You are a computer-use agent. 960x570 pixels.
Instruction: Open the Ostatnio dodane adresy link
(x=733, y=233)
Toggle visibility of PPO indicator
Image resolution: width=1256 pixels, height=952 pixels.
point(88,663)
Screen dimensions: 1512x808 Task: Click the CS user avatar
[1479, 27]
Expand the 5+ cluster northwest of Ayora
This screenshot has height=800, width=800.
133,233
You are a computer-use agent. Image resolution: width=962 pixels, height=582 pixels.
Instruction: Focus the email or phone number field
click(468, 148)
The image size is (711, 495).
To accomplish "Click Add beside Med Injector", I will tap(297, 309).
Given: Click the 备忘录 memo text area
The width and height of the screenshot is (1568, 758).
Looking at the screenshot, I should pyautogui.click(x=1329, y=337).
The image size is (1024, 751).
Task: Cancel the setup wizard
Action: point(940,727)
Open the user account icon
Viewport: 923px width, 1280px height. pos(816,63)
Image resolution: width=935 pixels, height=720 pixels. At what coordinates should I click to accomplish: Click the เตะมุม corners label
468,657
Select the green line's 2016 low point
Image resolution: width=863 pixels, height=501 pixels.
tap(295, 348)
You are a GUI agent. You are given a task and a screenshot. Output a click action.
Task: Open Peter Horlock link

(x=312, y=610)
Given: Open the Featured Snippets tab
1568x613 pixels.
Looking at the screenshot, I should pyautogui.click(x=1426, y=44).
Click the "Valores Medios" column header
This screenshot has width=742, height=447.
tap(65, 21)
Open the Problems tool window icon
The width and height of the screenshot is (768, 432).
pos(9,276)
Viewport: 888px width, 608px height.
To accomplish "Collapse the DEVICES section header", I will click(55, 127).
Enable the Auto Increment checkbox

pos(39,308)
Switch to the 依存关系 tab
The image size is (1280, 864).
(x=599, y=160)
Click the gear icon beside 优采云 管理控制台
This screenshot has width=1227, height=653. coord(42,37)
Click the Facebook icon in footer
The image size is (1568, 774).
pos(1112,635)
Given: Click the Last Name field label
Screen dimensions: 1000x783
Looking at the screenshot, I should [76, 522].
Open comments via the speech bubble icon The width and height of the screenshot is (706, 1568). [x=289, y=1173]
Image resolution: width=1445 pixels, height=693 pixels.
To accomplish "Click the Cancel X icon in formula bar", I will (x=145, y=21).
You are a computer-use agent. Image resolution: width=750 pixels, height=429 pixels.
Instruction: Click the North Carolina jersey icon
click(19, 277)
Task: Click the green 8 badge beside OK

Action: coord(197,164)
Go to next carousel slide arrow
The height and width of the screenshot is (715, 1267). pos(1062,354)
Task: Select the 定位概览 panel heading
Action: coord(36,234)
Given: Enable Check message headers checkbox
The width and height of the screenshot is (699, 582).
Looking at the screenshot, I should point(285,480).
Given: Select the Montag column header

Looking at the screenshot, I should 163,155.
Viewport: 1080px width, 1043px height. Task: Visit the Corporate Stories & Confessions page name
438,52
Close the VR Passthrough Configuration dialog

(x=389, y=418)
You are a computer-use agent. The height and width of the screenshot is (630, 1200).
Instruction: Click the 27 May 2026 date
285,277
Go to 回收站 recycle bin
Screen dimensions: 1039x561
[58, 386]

----

*AIM OF THE TASK*: Up to the line containing "Given: Select the Montag column header", skip everything; from that line through the last line above, return each line exactly.

*RESULT OF THE EXERCISE*:
Given: Select the Montag column header

Looking at the screenshot, I should 163,155.
Viewport: 1080px width, 1043px height. Task: Visit the Corporate Stories & Confessions page name
438,52
Close the VR Passthrough Configuration dialog

(x=389, y=418)
You are a computer-use agent. The height and width of the screenshot is (630, 1200).
Instruction: Click the 27 May 2026 date
285,277
Go to 回收站 recycle bin
Screen dimensions: 1039x561
[58, 386]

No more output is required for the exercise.